Some of Mrs. Wharton’s work—whole groups, in fact, of the short stories—have brought upon her the reproach of being an apostle of culture. It has been complained that the surfaces are too brilliant, the points at issue too esoteric, the irony too frequent, the feeling for the ridiculous and the incongruous too strong. She has indeed little pity for sentimentality, complacency, or any variety of “educated mispronunciation,” and though quite aware of the “intuitive felicities” of the heart, she is sometimes as severe as life itself upon the feeble, the ineffective, the negatively good. We should be sorry to lose her salt and stinging reminders of our shabby souls or manners, but her work does not end there. Her views are in part expressed in ‘The Fruit of the Tree’: “Life is not a matter of abstract principles, but a succession of pitiful compromises with fate, of concessions to old tradition, old beliefs, old charities and frailties.” She is often concerned, then, with the invisible chains of our past, our environment, our education, or of our goodness or badness or dullness; with our failure to seize the one chance of happiness or helpfulness, with the irony of life that brings the cup to our lips too late or with chance that dashes it away untasted. Truth is Mrs. Wharton’s favorite virtue. She cannot save her reader’s feelings by the easy lie of an averted tragedy and her solutions are seldom simple. Her most dreadful tragedy is that whose end is an incapacity to learn, a deadness to ideals, a paralysis of the mind or heart. But Mrs. Wharton’s vision of life is not all ironical or tragical. She feels “those dear contradictions and irrelevancies that will always make flesh and blood prevail against a syllogism,” and she delights in bringing out from their shy retreat the soul’s subtile delicacies, hesitations, reticences. A beautiful illustration of her ability to throw a white light upon such matters is ‘The Daunt Diana,’ which tells what an almost human appeal a loved and long-sought object can make to the heart of man.

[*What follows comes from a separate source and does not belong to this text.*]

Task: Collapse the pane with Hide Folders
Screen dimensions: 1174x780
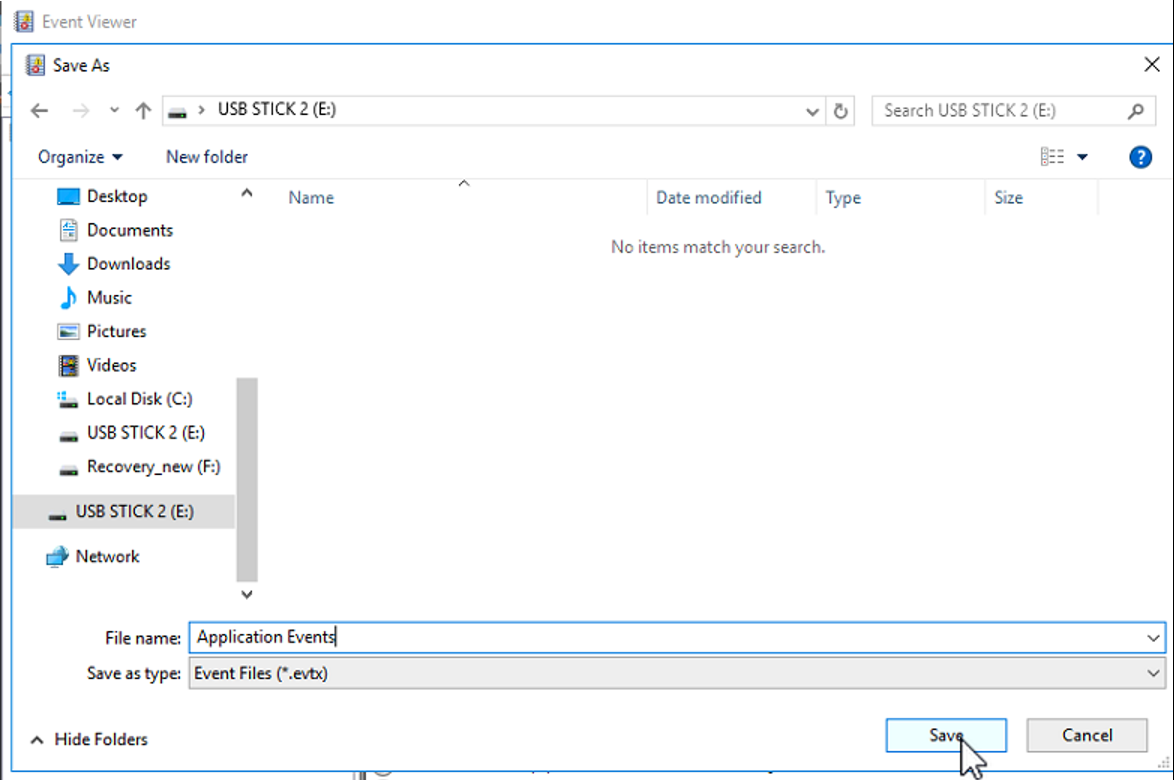Action: [90, 740]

For nearly three years now Mrs. Wharton has lived face to face with the most terrible suffering. For that reason it might be unsafe to regard as significant the fact that in her last volume of short stories, ‘Xingu’ (1916), every number is a tragedy except the entertaining farce that furnishes the title. Without losing her powers of analysis, Mrs. Wharton’s style has been steadily growing more direct and dramatic, and her flexible art shows no sign of having reached a limit.